We see the in­flu­ence of these early na­tion­al­ists though they lived in town they still main­tained con­tact with their ru­ral homes, so you will see the Gwanda area, Ed­ward Bhakwa uNdlovu was there and again there was a lot of po­lit­i­cal ag­i­ta­tion koSigombe and eNqa­meni and then what was hap­pen­ing was re­pose to sab­o­tag­ing the dip tanks. In ur­ban ar­eas what we see in 1960 in par­tic­u­lar is Zhi! Zhi is com­ing from the Nde­bele at­tack chant, they would say: Zhiii mama ngadla Ngo mkhonto, ngomdikadika Zhi mama ngadla.

They adopted that slo­gan which is an at­tack­ing chant. Then who do we see? We had elders in Bu­l­awayo like Jason Ziyaphapha Moyo who lived in Makokoba, peo­ple like Bhen­jamini Madlela, Siphibi Moyo and many oth­ers. They were all liv­ing in Makokoba. Then we had very vi­brant ac­tive youths in Bu­l­awayo, here we are talk­ing about Du­miso Dabengwa, Archie Ndlovu, Ethan Dube and many oth­ers. These were the youths and then it was the youths re­al­is­ing that these whites were not re­spond­ing to their call of ma­jor­ity rule then they started the march.

They wanted to march into town but they were stopped along Third Av­enue then they were throw­ing stones. A stone must be un­der­stood as a weapon. It’s most ba­sic but it is a weapon and now we are mov­ing away from mere talk with their mouths to the use of stones. There was not a sin­gle bul­let which was fired dur­ing Zhii. There was lot of throw­ing of stones and there was also a lot of sab­o­tage, lots of ar­son, de­stroy­ing of build­ings and that was the form it took. That was the be­gin­ning of the armed lib­er­a­tion strug­gle from the gen­eral lib­er­a­tion strug­gle trans­form­ing through the use of stones ini­tially it be­comes the armed lib­er­a­tion strug­gle.

I am presently en­gaged in writ­ing the his­tory of Zipra but the strat­egy I will make use of is iden­ti­fy­ing the var­i­ous stages it took. I was talk­ing to Du­miso Dabengwa yes­ter­day and we re­alised that there were stages and we are here to­day wit­ness­ing a stage beyond the use of stones. The Hadebes who at­tacked the Zidube Ranch were not us­ing stones, they were beyond that. In 1960 there is sab­o­tage, then by 1961 some peo­ple had gone out of the coun­try. In 1962 some peo­ple were train­ing in China for ex­am­ple but the first group un­der Zapu was led by Charles Chik­erema then oth­ers came, per­haps two groups in the same year. In the same year Joshua Nkomo ob­tained weapons from Egypt and bor­dered Air France bound for Dar es Salaam in Tan­za­nia. They stopped him be­cause he was car­ry­ing some hand grenades in his hand lug­gage.

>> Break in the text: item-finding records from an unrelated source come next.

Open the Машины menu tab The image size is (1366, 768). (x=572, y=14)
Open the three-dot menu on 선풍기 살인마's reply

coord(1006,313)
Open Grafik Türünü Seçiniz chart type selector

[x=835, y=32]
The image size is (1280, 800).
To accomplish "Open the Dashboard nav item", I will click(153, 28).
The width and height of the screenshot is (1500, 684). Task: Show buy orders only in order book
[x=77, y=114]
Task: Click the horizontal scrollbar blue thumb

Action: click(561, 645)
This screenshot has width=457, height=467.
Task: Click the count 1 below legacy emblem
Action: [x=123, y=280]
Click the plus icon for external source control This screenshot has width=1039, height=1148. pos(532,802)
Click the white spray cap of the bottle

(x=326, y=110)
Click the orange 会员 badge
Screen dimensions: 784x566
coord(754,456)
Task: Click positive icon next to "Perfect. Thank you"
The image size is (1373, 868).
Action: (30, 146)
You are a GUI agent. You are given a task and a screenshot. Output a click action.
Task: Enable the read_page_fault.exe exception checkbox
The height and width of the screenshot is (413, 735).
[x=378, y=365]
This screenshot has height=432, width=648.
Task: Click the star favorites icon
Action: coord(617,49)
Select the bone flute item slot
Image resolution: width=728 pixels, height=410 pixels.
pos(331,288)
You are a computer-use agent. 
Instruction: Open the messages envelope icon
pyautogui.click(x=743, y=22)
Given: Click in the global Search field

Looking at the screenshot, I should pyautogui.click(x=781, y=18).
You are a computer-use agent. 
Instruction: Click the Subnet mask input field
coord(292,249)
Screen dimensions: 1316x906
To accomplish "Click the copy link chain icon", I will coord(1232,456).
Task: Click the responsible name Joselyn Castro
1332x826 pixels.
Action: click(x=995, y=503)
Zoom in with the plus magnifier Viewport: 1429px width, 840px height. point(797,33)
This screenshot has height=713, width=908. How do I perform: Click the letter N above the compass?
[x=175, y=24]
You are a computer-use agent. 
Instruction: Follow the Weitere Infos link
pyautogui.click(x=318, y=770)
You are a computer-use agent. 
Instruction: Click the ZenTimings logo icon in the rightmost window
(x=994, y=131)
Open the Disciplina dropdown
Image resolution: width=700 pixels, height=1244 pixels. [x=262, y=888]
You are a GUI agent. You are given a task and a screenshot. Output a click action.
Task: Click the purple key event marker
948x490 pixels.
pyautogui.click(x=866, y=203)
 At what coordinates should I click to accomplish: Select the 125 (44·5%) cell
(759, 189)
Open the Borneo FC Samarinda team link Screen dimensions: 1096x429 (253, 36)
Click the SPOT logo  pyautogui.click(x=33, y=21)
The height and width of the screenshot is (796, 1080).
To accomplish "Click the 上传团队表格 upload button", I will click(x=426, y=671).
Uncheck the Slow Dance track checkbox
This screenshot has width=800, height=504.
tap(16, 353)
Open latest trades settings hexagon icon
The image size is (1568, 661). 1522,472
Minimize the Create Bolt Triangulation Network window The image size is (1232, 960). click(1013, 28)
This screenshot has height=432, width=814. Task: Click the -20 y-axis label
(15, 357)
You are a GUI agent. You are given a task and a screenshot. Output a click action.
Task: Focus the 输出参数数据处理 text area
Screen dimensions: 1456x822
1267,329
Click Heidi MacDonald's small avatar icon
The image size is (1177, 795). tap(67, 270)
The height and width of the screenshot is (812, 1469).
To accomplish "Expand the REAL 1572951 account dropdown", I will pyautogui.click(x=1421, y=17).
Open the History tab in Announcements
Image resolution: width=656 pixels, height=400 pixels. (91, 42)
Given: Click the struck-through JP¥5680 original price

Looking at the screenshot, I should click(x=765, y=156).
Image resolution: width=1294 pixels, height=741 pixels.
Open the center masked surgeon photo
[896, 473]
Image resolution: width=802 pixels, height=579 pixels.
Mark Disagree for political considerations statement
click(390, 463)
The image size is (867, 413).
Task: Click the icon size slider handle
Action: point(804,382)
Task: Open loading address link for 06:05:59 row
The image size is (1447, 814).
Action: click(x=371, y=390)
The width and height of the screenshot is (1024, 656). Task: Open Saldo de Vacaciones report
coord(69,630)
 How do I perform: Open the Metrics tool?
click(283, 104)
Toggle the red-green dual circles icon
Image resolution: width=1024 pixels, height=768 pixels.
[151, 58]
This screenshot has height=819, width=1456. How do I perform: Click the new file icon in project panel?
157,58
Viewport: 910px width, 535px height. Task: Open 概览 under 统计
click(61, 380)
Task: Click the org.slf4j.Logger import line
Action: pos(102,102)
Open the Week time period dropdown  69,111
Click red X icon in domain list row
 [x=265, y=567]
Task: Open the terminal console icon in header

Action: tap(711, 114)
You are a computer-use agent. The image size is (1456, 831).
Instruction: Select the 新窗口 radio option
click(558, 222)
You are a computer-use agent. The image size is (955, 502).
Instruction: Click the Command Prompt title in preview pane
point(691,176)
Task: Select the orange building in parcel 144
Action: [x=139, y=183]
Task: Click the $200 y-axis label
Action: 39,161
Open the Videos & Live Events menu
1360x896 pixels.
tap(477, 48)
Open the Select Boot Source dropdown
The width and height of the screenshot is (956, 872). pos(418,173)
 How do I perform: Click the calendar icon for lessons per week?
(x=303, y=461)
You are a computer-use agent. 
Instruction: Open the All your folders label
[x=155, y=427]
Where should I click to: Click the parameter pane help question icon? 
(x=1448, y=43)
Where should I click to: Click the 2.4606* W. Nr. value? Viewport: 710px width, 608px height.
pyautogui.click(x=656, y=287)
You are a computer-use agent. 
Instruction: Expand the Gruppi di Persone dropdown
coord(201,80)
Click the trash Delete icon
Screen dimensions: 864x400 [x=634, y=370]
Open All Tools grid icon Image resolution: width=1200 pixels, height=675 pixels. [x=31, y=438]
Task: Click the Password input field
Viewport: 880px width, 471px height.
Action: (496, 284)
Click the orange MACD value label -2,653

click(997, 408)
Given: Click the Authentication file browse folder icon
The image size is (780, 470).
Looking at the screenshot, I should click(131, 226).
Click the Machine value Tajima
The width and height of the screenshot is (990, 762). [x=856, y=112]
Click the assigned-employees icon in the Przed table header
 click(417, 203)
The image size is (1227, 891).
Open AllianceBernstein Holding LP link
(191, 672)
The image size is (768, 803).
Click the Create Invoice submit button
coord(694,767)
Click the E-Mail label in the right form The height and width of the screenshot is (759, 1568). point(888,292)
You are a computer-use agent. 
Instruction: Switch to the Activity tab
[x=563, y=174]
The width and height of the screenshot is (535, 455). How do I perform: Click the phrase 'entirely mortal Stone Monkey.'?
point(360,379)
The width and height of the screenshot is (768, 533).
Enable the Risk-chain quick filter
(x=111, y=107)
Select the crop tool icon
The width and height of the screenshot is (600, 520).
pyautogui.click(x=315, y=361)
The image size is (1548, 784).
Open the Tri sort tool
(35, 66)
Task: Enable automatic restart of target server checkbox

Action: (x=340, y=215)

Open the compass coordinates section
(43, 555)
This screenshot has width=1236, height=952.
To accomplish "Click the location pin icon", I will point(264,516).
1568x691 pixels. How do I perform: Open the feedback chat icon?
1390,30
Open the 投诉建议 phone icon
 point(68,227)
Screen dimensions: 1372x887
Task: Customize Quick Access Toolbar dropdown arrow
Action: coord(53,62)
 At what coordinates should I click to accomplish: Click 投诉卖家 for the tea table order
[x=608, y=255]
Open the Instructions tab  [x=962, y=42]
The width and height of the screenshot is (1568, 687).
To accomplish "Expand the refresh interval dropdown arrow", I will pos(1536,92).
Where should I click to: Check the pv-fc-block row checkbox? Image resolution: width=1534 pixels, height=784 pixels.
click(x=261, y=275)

That was the be­gin­ning of get­ting arms into the coun­try in 1962. I think we have nar­rated it be­fore, the peo­ple who went to col­lect those arms in Tan­za­nia drove through Tun­duma through Zam­bia over Vic­tory Falls and left them at Lu­panda. I think when we told the story of Lu­panda we did make ref­er­ence to those weapons that were car­ried in a zep­phyr zo­diac driven by Abra­ham Nk­wi­wane then we had peo­ple like Mishack Ve­laphi Ncube who comes from this area by the way. There was another gen­tle­man whose name I for­get.

Some of those weapons were be­ing re­ceived by peo­ple like Ethan Dube and Dabengwa, Archie and Thomas Ng­wenya. They found their way even­tu­ally into the Matopo Hills, from there they were trans­ported to Harare, driven by Bob Loc Many­onga. He was caught, they then opened his car boot and found Thomp­son ma­chine guns and many other weapons. So the weapons had al­ready come in, which is another step higher than the sab­o­tage where peo­ple were mak­ing use of bombs.

Those who had gone to China, yes, they had han­dled weapons such as guns but largely it was sab­o­tage that they re­sorted to and then bomb­ing var­i­ous govern­ment in­stal­la­tions. Some peo­ple may know John­son Nde­bele who pre­ma­turely ex­ploded one such weapon in Harare, I think it was at High­field. So once the weapons had ar­rived it pushed the strug­gle to the next stage and it is that stage which we are wit­ness­ing here. The nar­ra­tives of what we are go­ing to get here re­late to that pe­riod. Now they had the weapons, the bread, thomp­son ma­chine guns and ri­fles and they came to Zidube Ranch.